Dia melihat dari negara-negara lain seperti di Eropa, bahkan di Filipina awak kabin menggunakan alat perlindungan diri (APD) tetapi berbeda dengan Singapore Airlines yang tidak menggunakan APD, tetapi awak kabin cukup menggunakan masker dan sarung tangan.

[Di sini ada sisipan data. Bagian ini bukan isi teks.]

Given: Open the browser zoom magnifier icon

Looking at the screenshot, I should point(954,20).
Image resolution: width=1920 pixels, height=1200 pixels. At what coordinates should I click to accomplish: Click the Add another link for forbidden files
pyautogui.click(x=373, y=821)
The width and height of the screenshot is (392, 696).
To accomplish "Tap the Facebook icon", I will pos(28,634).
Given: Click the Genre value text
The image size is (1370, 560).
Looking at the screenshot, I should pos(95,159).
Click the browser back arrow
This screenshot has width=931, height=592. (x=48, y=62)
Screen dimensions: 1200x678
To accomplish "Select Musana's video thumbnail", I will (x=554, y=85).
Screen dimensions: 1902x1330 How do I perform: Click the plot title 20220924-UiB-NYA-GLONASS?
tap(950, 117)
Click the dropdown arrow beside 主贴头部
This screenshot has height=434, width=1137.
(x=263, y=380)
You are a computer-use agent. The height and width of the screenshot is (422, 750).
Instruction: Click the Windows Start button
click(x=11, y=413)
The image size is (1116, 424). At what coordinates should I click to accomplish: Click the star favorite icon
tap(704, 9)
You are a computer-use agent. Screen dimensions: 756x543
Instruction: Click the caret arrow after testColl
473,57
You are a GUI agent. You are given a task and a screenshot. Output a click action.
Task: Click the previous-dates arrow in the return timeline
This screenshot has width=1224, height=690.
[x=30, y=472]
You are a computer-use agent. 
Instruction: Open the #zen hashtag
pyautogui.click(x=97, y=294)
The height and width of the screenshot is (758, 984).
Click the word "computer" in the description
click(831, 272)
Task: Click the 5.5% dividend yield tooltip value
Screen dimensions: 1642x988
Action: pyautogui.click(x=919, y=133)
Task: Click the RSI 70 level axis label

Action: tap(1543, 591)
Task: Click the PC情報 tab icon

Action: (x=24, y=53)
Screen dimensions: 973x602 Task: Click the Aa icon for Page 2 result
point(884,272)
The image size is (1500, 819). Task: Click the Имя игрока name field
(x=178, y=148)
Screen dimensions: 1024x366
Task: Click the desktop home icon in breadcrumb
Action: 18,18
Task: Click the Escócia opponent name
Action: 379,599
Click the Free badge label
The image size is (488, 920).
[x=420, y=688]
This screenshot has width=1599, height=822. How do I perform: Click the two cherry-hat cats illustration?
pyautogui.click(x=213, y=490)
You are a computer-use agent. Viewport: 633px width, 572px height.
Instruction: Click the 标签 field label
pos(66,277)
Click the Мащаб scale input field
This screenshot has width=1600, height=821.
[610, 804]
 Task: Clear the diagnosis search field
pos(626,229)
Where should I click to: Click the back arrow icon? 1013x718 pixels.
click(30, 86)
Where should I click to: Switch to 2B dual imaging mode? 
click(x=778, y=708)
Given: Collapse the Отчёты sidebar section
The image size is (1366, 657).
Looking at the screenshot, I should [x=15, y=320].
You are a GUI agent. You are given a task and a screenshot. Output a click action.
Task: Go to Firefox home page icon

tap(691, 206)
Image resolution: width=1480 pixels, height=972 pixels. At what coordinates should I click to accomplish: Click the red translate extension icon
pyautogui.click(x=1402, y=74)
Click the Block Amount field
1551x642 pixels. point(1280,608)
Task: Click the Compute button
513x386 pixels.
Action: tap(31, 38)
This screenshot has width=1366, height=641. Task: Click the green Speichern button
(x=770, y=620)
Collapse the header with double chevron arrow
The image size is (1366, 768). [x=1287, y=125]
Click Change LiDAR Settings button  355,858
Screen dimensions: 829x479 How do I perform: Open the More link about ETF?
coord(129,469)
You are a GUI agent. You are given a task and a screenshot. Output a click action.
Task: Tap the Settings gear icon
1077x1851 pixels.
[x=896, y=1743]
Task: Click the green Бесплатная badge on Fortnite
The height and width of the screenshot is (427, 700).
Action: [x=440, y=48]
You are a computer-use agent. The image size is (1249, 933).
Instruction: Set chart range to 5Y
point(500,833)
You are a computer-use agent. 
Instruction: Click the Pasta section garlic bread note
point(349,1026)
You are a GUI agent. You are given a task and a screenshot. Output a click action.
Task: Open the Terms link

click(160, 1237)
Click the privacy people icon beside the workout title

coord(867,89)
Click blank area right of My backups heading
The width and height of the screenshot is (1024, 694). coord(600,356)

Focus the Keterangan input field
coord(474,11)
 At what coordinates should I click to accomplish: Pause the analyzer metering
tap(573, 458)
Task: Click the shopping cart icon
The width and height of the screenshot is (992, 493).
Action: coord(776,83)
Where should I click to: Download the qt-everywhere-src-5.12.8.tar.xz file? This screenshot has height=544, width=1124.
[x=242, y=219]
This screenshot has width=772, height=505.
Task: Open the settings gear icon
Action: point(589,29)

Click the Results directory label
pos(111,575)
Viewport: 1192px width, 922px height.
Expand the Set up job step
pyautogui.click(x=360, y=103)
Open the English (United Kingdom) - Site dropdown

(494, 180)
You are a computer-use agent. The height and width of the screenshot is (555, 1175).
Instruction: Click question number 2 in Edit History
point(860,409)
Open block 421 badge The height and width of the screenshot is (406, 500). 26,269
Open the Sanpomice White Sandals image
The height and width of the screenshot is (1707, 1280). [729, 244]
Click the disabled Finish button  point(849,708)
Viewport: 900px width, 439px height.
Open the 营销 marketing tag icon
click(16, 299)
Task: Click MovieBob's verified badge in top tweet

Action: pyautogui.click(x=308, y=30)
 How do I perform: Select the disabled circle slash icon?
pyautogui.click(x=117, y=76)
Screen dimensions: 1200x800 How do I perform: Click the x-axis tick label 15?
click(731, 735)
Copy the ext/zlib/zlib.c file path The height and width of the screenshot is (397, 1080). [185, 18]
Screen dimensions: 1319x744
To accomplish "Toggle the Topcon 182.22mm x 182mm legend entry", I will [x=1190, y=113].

“Jadi, di negara-negara lain masing-masing masih punya standar sendiri-sendiri, tapi yang pasti jumlah penumpang signifikan, drastis, bahkan hanya mencapai antara 5 persen hingga 10 persen dari normalnya. Kalau sudah ada kejelasan tentang persyaratan baru maskapai bisa mempertimbangkan,” tuturnya.